• **Exercise**
The answer is the data below, repeated exactly, with no pictures included.

[Stored items]
______________________________
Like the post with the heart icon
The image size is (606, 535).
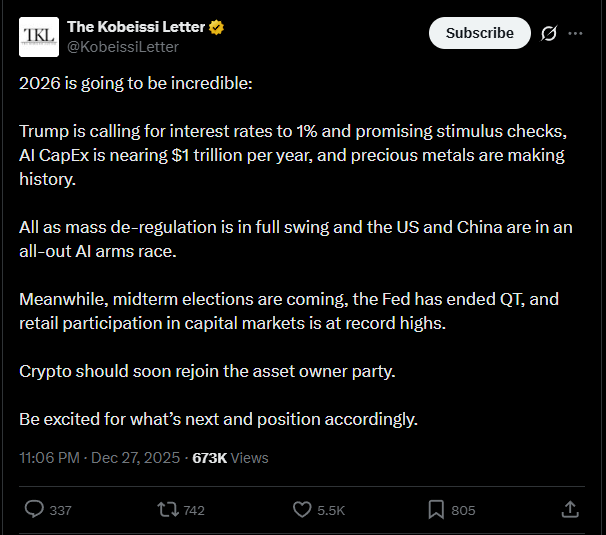(302, 509)
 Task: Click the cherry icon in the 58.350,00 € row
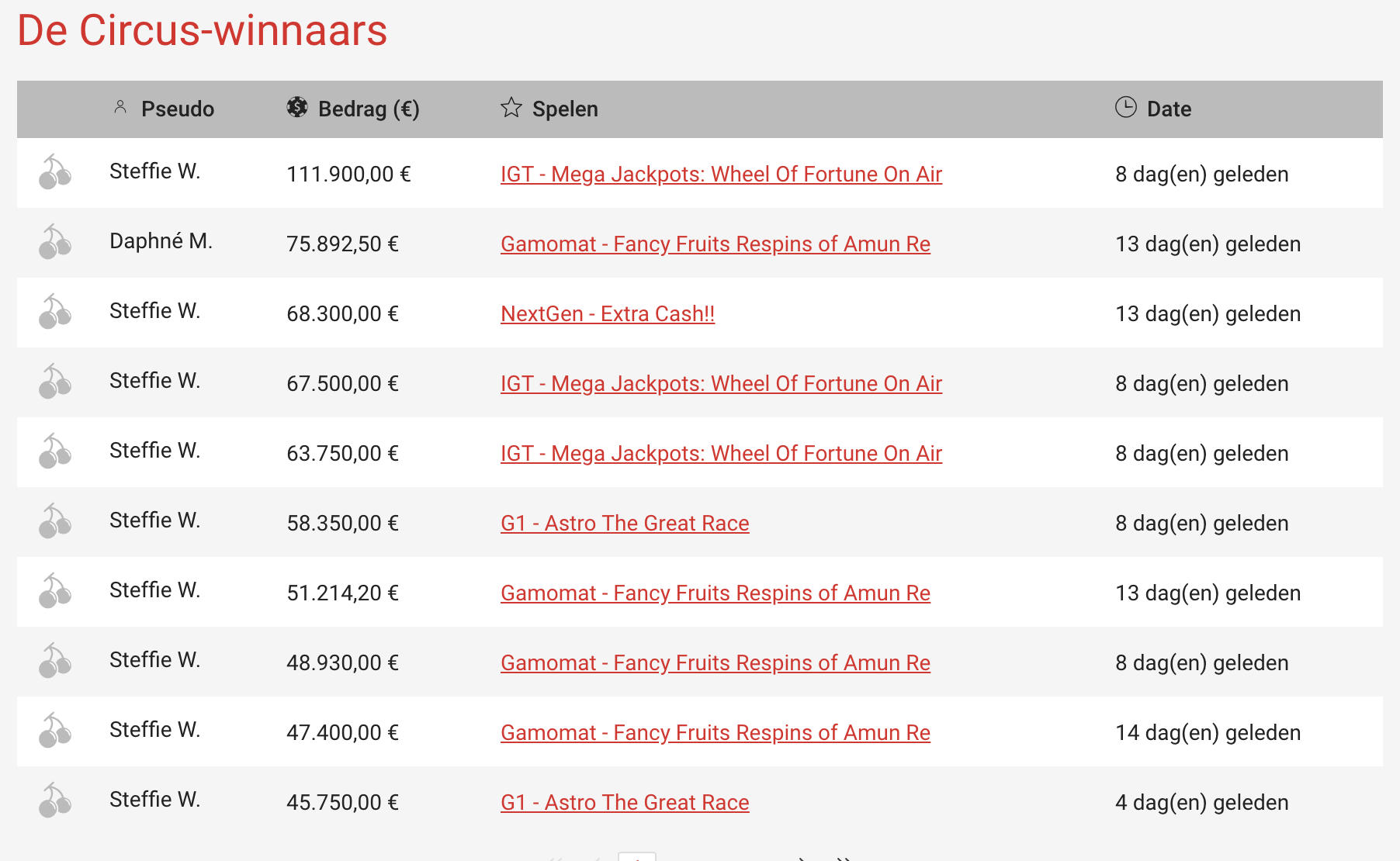click(54, 521)
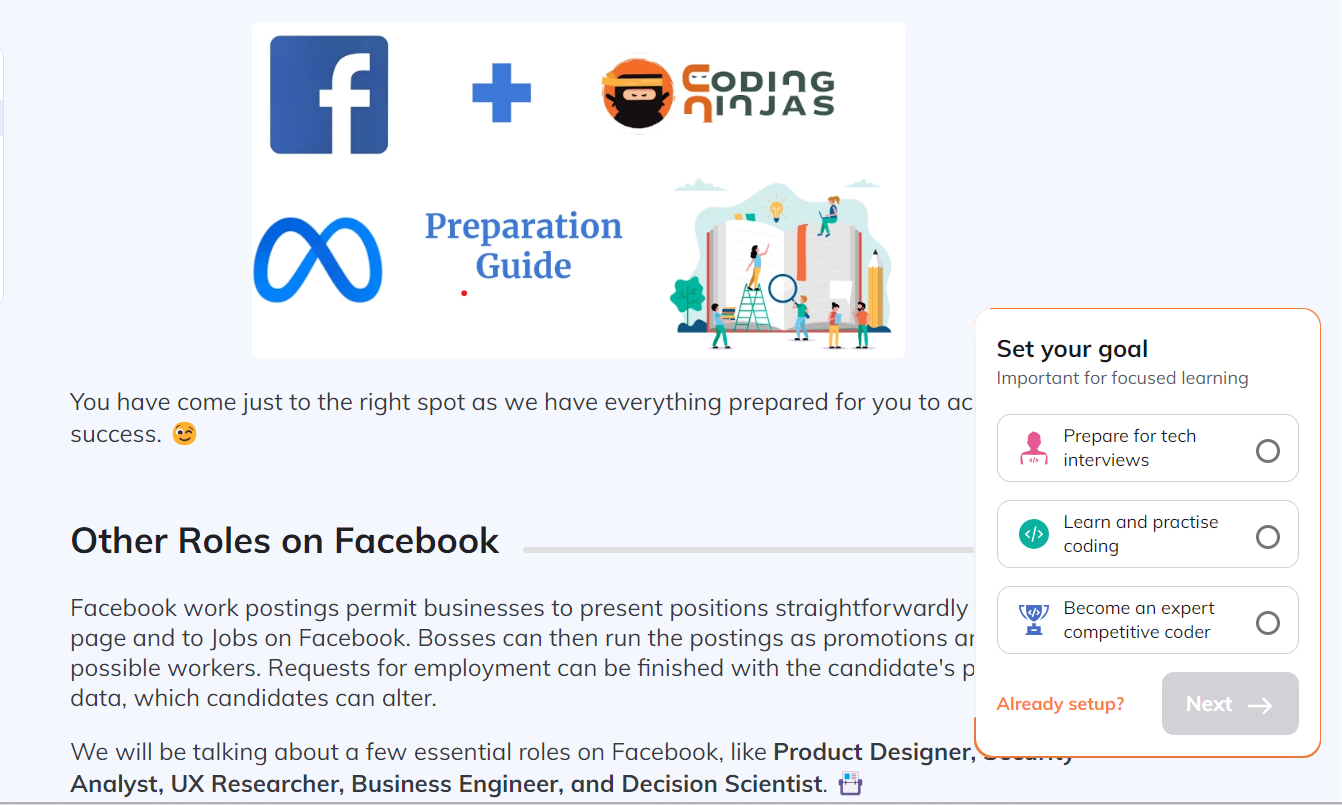
Task: Select the 'Learn and practise coding' radio button
Action: (x=1267, y=537)

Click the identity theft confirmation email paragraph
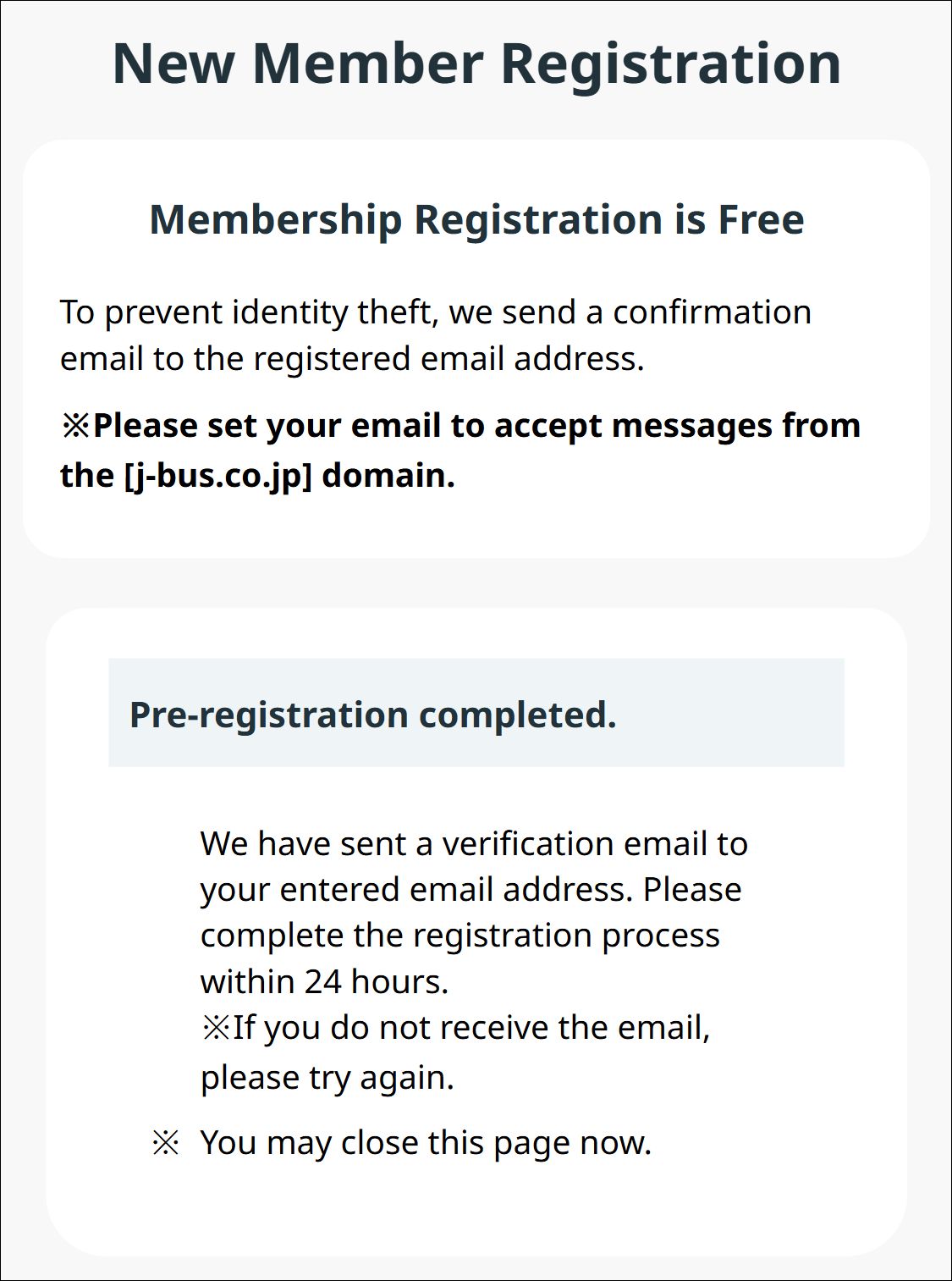click(x=436, y=335)
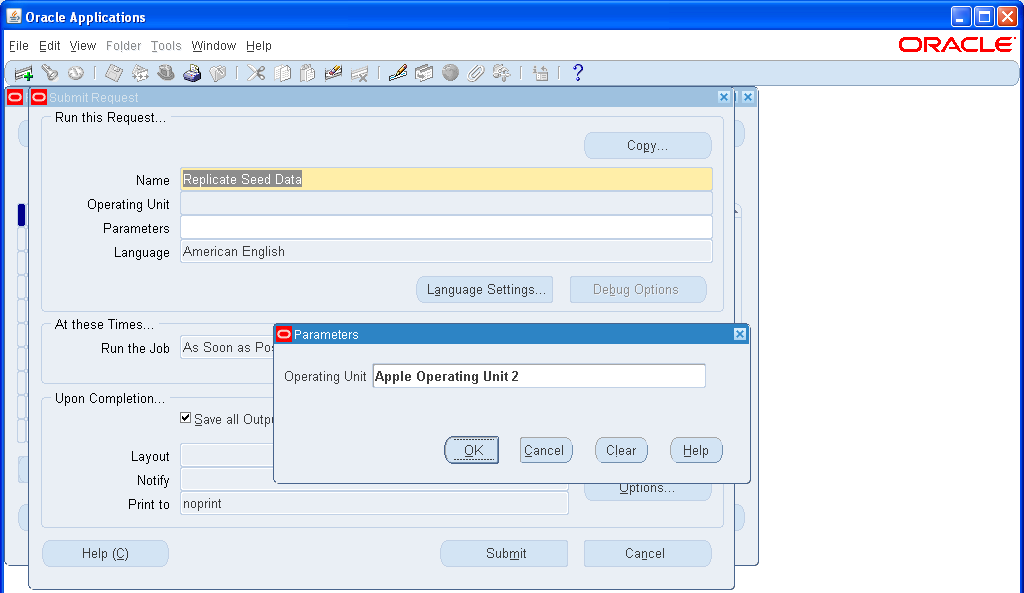Viewport: 1024px width, 593px height.
Task: Click the Operating Unit field in Parameters dialog
Action: (x=538, y=376)
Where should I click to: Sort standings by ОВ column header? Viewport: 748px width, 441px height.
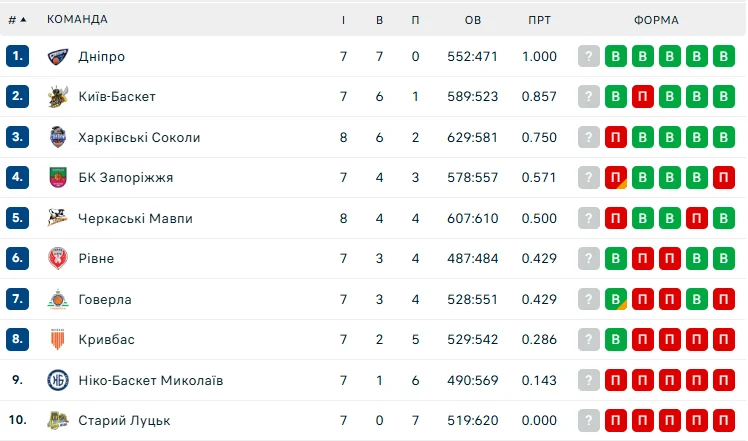pos(474,19)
______________________________
• **Solution for this exercise**
Like the post with the heart icon
The image size is (606, 535).
(302, 509)
 Task: Click the cherry icon in the 58.350,00 € row
click(54, 521)
Task: Select the 'Learn and practise coding' radio button
Action: (x=1267, y=537)

Click the identity theft confirmation email paragraph
click(x=436, y=335)
Viewport: 1024px width, 593px height.
Task: Click the Operating Unit field in Parameters dialog
Action: (x=538, y=376)
Where should I click to: Sort standings by ОВ column header? Viewport: 748px width, 441px height.
pos(474,19)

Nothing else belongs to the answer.